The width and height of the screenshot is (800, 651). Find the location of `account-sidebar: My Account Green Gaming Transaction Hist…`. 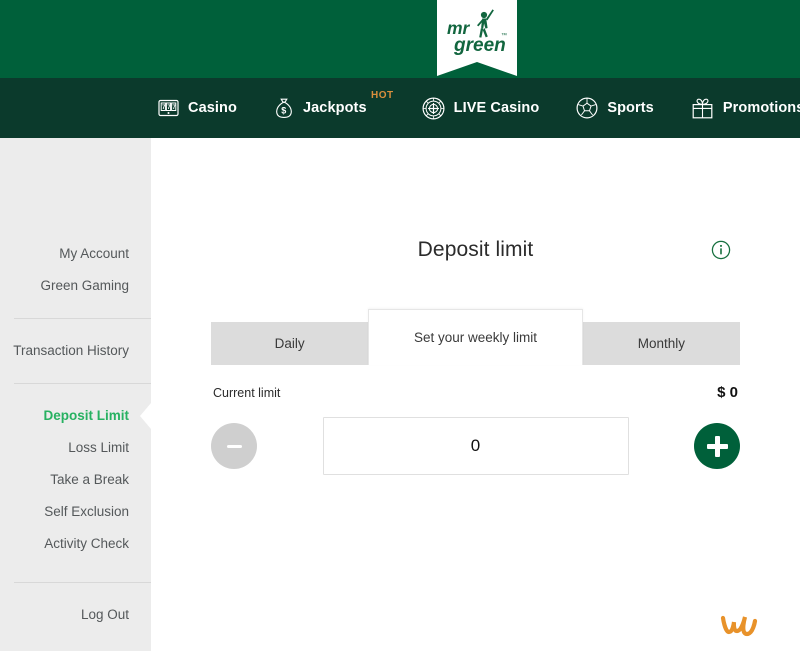

account-sidebar: My Account Green Gaming Transaction Hist… is located at coordinates (76, 394).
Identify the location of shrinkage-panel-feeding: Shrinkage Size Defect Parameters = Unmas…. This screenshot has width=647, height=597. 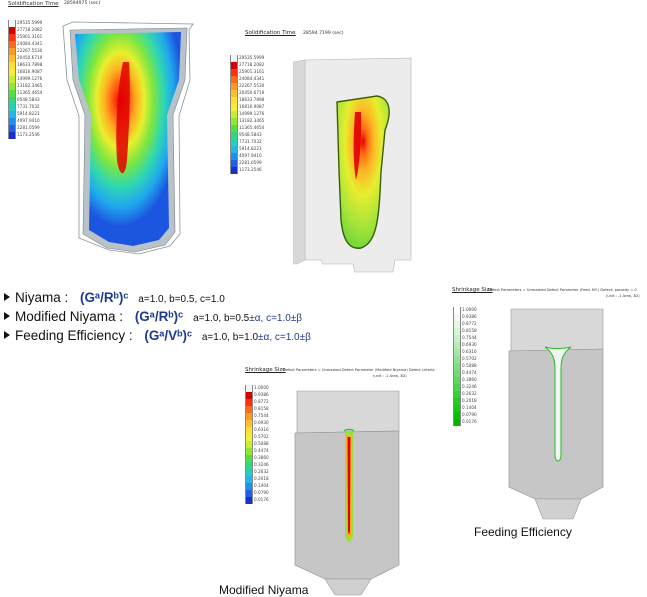
(548, 418).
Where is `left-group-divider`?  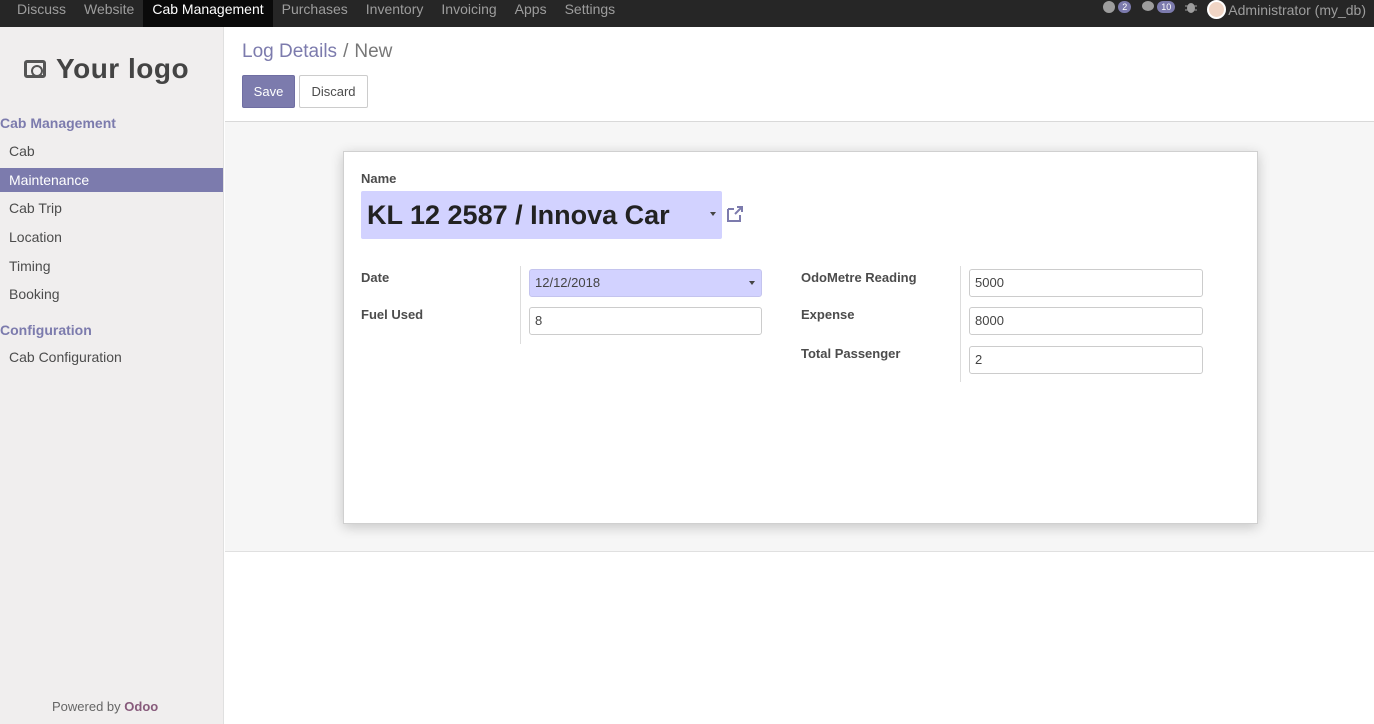 left-group-divider is located at coordinates (520, 305).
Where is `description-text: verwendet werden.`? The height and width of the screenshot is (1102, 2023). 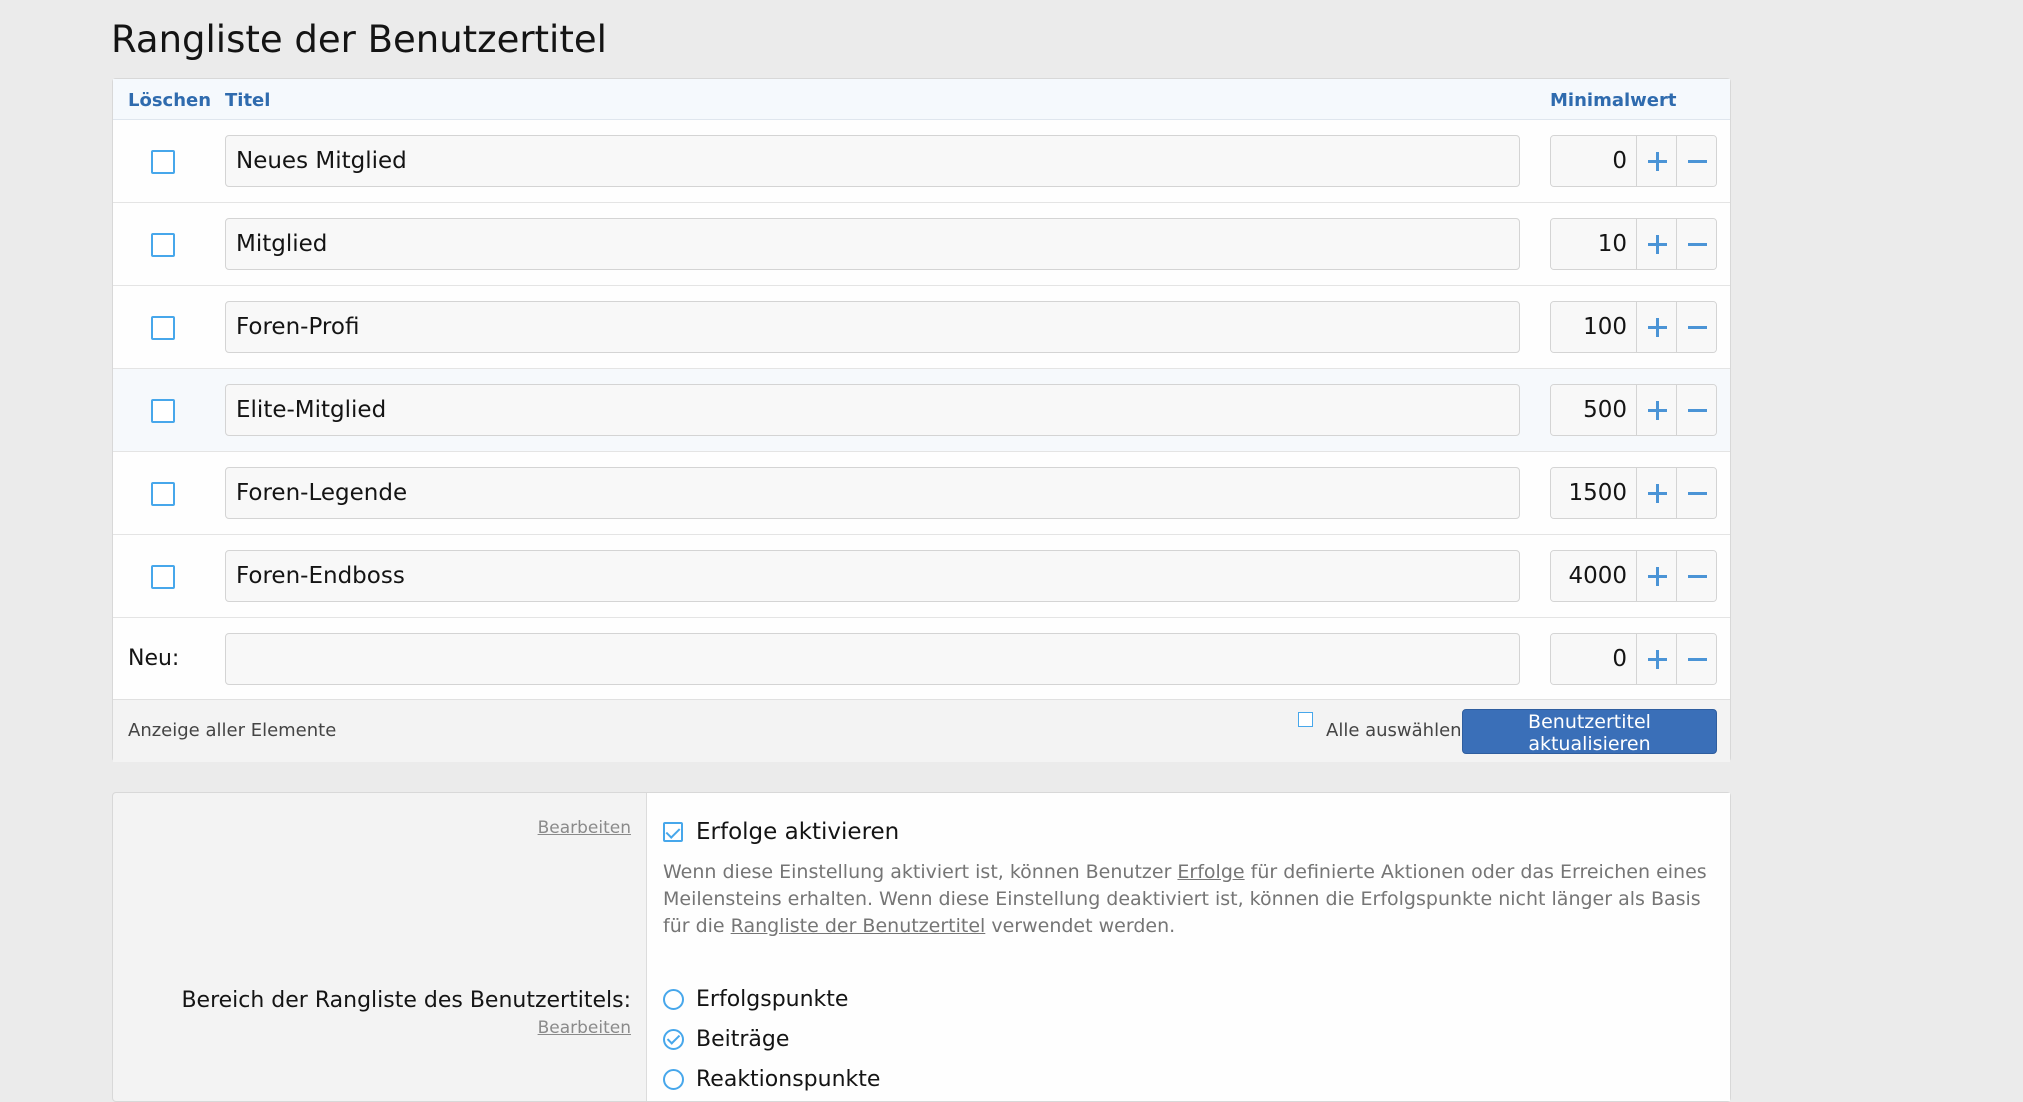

══════════════════════════════

*Work item:*
Copy the items word for word from the first line through the line that contains "account-sidebar: My Account Green Gaming Transaction Hist… is". Leave the pictures out of your answer.

*Written answer:*
The width and height of the screenshot is (800, 651). Find the location of `account-sidebar: My Account Green Gaming Transaction Hist…`. 

account-sidebar: My Account Green Gaming Transaction Hist… is located at coordinates (76, 394).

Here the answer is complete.